How the Most Harmful Cyberattack on U.S. Critical Infrastructure Could Have Been Avoided and What You Can Do to Safeguard Your Business

If we have learned anything as a nation in the last year, let us acknowledge that we are vulnerable. In a short period of time, we experienced a global pandemic, soaring rates of cybercrime, and a flurry of other shocking news headlines.   

At NOYNIM IT Solutions, we believe there is a fine line between fear and productivity. Our mission is to keep you informed about cybercrime trends, so you can best mitigate risk, get back to business, and reclaim some of your power in an increasingly volatile world.  

This week, we shed light on the recent Colonial Pipeline cyberattack. We walk you through what happened, how it could have been avoided, and what you can do to safeguard your business.  

What Happened to Colonial Pipeline?

Colonial Pipeline is the biggest petroleum pipeline in the nation. According to the company, it provides the East Coast with 45% of its petroleum products, gasoline, and jet fuel. On May 6, 2021, Colonial confirmed that their IT systems were compromised by ransomware.   

The company instantly shut down four mainlines that transport diesel, jet fuel, and gasoline. Four days later, Colonial’s CEO warned state officials of a possible fuel shortage. Shortly after, the East Coast was heavily impacted by the deficit. The pipeline was down for days leading to a spike in gas prices and panic buying.  

As the situation developed, we learned that the attack hinged on a single leaked password. Hackers gained access through a legacy Virtual Private Network (VPN) configured with single factor authentication. This differs from multi-factor authentication which we will further explain below.   

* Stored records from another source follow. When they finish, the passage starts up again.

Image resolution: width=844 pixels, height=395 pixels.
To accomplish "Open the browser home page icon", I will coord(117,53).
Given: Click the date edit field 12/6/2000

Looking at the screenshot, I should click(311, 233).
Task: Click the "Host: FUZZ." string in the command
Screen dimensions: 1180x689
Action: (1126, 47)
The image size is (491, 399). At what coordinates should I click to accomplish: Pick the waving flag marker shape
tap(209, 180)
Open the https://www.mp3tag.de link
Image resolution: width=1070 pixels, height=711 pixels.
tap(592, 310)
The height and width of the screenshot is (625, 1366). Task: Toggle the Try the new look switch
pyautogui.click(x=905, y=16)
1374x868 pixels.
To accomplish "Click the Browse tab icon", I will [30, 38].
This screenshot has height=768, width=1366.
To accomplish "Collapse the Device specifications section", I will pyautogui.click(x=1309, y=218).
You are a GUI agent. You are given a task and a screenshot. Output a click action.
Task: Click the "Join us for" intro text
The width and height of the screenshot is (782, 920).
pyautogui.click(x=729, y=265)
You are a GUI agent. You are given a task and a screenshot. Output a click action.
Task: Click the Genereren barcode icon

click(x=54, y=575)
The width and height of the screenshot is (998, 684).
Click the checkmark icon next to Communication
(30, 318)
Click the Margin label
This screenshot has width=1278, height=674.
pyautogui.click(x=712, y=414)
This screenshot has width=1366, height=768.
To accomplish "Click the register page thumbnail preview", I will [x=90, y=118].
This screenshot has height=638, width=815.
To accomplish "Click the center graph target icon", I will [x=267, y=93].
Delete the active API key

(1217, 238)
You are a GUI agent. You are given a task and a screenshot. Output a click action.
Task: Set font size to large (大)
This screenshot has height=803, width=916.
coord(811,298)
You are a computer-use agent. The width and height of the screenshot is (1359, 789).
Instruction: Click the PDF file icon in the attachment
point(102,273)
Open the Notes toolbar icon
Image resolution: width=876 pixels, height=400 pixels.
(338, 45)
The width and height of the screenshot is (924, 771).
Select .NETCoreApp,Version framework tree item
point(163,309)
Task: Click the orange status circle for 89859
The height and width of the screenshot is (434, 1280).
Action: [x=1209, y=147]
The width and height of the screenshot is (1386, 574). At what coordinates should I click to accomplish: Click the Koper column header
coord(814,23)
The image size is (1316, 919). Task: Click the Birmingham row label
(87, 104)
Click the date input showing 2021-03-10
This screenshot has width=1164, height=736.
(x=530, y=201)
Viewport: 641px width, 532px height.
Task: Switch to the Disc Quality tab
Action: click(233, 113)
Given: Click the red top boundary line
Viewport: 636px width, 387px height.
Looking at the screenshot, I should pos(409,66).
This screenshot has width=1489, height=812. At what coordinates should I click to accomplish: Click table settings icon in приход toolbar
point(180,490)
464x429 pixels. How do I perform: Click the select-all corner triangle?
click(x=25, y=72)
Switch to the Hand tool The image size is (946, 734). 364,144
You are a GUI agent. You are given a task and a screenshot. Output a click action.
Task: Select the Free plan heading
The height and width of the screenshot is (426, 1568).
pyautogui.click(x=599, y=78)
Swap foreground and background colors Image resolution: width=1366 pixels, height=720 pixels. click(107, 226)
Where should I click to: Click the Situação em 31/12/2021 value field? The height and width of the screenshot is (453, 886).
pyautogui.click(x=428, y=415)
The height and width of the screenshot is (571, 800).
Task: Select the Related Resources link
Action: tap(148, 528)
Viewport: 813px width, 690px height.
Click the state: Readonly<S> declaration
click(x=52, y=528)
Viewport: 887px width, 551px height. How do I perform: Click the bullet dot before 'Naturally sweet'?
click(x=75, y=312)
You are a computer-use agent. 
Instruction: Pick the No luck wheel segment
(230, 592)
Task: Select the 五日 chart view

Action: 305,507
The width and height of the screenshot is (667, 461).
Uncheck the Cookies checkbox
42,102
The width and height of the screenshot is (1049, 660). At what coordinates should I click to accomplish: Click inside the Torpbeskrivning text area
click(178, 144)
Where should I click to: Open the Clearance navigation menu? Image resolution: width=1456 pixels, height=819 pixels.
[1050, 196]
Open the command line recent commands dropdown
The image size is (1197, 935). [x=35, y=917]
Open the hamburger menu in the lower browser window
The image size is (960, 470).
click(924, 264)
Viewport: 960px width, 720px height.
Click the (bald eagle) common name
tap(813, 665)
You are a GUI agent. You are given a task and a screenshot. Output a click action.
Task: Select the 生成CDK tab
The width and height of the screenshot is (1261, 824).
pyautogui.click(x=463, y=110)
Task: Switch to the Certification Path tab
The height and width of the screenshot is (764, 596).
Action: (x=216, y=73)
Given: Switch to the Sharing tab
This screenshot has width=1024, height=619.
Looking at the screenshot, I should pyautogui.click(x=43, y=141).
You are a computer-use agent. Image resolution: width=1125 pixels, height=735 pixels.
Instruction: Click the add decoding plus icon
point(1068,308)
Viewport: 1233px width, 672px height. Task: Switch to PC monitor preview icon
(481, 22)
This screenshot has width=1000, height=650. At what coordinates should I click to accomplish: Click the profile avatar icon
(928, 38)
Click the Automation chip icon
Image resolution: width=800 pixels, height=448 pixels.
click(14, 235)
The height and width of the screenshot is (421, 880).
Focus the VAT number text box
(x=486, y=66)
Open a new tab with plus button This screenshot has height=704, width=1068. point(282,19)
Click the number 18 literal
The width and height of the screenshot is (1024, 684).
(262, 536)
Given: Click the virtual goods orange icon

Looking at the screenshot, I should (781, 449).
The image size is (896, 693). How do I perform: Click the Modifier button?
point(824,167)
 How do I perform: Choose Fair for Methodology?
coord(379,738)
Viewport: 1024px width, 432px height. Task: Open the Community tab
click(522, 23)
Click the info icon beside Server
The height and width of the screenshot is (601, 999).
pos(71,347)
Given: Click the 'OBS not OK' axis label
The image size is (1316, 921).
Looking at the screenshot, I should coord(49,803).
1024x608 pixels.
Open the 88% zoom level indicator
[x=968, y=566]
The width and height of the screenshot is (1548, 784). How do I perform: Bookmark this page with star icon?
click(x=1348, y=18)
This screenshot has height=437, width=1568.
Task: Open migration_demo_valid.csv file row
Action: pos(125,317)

Colonial ended up paying the $5 million ransom to regain access to its systems. Colonial CEO, Joseph Blount Jr., reported that he made the decision to pay the threat actor who is identified as the cybercriminal group, DarkSide. In another turn of events, U.S. law officials reported this week that they were able to recover $2.3 million in bitcoin paid to DarkSide.  

The Impact of Colonial Pipeline’s Breach  

While Colonial’s situation caused damage, the reality is that it could have been much worse. Even if you pay a ransom, there is no guarantee that you will regain access to your systems or data. Additionally, the fact that they were able to recover part of the ransom speaks volumes about our collective attention to ransomware.   

As a result of the attack, we now understand how urgent it is to protect our critical infrastructure from threat actors. Wired reports how “Hackers have digitally crippled and extorted hospitals, hacked law enforcement databases and threatened to publicly out police informants …” Fortunately, officials are taking proactive measures to mitigate ransomware.  

For example, the Department of Justice (DoJ) recently launched a new task force assigned to combating ransomware attacks. Forbes reports “The new Ransomware and Digital Extortion Task Force will help track cyberattacks and digital extortion schemes.” Their first seizure was the $2.3 million in bitcoin recovered for Colonial.  

The new DoJ task force looks very promising. This month, they began taking measures to elevate investigations of ransomware to the same level as terrorism. They believe prioritizing ransomware allows for comprehensive investigations. The Justice Department’s monumental move to direct resources toward ransomware demonstrates how the U.S. is taking these threats seriously.